→ Brano estratto:
┄┄┄┄┄┄┄┄┄┄
Un affare privato di Pechino 

In Occidente se ne sa comunque poco, si diceva, complice anche la proverbiale omertà del governo cinese, tutt’altro che disponibile a divulgare scelte, decisioni, politiche e metodi riguardanti fatti che avvengono entro i confini. Il Tibet ne è un più che eloquente esempio, come Taiwan, Hng Kong, Singapore e altre zone non a caso basilari nel sistema economico-finanziario mondiale. 

Nello Xinjang, gli Uighuri combattono da tempo una guerra dimenticata per la propria sopravvivenza, oggi ancora più a rischio, con il governo cinese che ha messo stabilmente un piede in Afghanistan e controlla l’importante base militare di Bagram, precedentemente centro nevralgico del contingente americano. 

Il territorio dello Xinjang si estende attraverso il grande bacino del fiume Tarim, ed è noto anche come Turkestan Orientale (più o meno 1/16 della Repubblica Popolare), dove la minoranza uighura di circa sei milioni di individui è di fede islamica. Da tenere presente che altri 500.000 Uighuri sono sparsi fra Uzbekistan, Kazakistan, Urkmenistan, Pakistan, Turchia, Tagikistan e Kirghizistan, e almeno altri 20.000 gravitano fra Arabia Saudita, Europa e Stati Uniti. Geograficamente, quindi, uno dei più importanti crocevia sulla Via della Seta, oltre che sopra enormi giacimenti di gas naturale non ancora sfruttati. 

Da decenni nello Xinjang gli appartenenti alla comunità uighura musulmana vogliono ottenere quanto meno una autonomia amministrativa, ma Pechino definisce la questione fuori discussione, più o meno come sta facendo con Taiwan. 

Nel 1933, nel 1944 e nel 1949, gli Uighuri hanno tentato di proclamare l’indipendenza ma le prime volte intervenne l’URSS, poi l’esercito popolare cinese.
┄┄┄┄┄┄┄┄┄┄
→ Dati forniti:
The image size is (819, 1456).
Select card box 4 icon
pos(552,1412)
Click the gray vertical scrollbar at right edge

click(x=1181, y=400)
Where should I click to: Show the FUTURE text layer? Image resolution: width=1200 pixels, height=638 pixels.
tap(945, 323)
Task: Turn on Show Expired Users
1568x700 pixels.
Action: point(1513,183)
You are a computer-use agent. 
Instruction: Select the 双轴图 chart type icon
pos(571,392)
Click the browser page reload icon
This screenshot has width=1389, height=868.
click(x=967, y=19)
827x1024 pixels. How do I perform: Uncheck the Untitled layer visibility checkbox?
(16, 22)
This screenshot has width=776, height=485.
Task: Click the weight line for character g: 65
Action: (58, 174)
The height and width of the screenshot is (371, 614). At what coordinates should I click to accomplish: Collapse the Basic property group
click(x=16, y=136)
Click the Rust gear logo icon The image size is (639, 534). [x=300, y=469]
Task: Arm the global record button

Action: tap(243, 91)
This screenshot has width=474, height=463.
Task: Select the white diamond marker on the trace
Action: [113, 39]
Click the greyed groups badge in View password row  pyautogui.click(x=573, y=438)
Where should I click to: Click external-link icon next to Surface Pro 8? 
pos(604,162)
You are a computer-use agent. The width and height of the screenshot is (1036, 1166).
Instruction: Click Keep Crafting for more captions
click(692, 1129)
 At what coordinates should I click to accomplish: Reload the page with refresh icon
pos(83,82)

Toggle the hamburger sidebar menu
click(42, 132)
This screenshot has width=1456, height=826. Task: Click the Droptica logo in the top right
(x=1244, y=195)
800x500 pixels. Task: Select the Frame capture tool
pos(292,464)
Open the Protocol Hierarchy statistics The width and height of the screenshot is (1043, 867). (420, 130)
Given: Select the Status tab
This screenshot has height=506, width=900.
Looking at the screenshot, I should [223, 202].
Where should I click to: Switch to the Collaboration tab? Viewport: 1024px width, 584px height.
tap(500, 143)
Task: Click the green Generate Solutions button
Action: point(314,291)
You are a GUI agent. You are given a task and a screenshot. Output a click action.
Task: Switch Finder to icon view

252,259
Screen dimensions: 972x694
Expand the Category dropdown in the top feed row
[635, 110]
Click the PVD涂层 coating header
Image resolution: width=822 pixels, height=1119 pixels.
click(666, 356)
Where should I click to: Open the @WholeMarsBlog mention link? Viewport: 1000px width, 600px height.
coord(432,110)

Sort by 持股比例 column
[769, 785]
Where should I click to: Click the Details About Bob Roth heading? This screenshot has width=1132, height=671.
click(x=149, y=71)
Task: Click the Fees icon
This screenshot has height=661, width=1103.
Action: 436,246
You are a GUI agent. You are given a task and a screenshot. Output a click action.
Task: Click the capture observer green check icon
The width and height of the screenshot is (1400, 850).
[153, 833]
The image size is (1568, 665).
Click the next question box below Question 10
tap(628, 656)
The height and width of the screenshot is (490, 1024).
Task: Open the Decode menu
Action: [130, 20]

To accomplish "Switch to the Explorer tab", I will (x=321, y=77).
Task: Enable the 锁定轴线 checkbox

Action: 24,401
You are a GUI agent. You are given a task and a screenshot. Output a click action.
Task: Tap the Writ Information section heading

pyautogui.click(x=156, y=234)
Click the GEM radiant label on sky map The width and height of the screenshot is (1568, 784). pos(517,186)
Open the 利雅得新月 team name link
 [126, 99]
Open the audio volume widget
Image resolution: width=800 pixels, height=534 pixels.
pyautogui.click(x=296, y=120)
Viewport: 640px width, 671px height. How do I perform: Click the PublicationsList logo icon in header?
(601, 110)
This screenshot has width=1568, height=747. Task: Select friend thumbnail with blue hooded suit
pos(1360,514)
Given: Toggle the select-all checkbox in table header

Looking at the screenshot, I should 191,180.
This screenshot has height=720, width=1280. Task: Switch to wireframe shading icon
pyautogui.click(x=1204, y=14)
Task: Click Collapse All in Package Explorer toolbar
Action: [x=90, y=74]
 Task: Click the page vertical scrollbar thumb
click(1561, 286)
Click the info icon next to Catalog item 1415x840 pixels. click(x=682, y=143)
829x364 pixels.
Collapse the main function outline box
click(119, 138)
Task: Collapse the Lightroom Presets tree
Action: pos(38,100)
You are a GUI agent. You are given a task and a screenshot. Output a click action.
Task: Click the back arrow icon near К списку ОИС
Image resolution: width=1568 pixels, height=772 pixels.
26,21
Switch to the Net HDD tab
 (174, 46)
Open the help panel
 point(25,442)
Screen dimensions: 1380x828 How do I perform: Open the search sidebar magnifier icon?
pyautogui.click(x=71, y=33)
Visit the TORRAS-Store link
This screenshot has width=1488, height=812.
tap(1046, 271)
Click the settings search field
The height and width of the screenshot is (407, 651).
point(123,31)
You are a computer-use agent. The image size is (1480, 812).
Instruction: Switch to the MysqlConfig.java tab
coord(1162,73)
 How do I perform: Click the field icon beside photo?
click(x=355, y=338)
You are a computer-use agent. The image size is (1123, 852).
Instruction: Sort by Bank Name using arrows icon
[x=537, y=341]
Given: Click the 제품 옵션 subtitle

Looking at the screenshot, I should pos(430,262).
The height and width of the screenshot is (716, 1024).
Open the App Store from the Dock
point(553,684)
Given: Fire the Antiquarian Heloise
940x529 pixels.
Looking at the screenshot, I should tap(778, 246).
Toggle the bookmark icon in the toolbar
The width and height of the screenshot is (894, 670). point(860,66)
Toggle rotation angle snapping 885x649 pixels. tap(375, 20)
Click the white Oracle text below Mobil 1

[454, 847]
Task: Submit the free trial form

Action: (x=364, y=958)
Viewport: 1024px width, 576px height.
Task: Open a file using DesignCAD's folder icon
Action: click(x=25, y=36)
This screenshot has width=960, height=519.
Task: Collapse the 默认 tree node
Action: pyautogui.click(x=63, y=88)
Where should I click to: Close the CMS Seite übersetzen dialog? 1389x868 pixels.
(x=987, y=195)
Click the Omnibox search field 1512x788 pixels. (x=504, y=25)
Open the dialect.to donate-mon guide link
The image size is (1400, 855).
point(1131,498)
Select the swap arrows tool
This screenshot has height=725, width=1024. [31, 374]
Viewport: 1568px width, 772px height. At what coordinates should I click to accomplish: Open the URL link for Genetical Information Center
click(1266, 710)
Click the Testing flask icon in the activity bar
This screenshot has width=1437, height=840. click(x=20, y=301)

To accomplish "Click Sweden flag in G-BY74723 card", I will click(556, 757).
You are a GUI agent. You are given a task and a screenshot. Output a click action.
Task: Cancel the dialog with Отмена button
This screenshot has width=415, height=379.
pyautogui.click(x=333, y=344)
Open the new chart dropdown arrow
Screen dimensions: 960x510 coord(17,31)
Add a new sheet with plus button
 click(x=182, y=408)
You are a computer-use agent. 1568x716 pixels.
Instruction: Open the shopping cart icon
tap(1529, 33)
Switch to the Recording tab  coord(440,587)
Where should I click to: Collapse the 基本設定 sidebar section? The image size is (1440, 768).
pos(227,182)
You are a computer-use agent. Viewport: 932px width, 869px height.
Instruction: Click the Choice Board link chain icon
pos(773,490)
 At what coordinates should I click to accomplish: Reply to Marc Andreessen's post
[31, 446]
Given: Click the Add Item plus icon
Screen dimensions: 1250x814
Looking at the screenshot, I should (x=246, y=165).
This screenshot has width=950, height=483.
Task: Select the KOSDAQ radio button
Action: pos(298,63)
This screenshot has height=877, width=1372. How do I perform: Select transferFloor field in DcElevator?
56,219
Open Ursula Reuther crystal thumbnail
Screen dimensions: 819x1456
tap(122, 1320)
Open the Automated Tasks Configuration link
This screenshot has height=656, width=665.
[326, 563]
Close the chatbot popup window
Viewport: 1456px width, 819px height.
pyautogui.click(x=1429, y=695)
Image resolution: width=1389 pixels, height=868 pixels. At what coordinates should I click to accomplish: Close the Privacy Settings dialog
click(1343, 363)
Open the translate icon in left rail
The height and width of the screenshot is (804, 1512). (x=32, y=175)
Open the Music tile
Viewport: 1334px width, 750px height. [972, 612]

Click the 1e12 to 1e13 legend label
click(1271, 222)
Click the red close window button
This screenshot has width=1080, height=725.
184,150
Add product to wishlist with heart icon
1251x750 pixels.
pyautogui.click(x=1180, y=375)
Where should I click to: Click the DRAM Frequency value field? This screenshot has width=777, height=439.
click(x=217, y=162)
┄┄┄┄┄┄┄┄┄┄
→ Istruzioni:
1. Rispondi a queste domande sul brano sugli Uighuri:
(a) Quale base militare in Afghanistan controlla il governo cinese?
(b) Con quale altro nome è noto il territorio che si estende attraverso il bacino del fiume Tarim?
(c) In quali anni gli Uighuri hanno tentato di proclamare l'indipendenza?
2. Ripeti parola per parola la parte del brano sugli Uighuri compresa tra "Da decenni nello" e "facendo con Taiwan.", estremi inclusi.

→ Risposte date:
1.
(a) La base di Bagram.
(b) Turkestan Orientale.
(c) Nel 1933, nel 1944 e nel 1949.

2.
Da decenni nello Xinjang gli appartenenti alla comunità uighura musulmana vogliono ottenere quanto meno una autonomia amministrativa, ma Pechino definisce la questione fuori discussione, più o meno come sta facendo con Taiwan.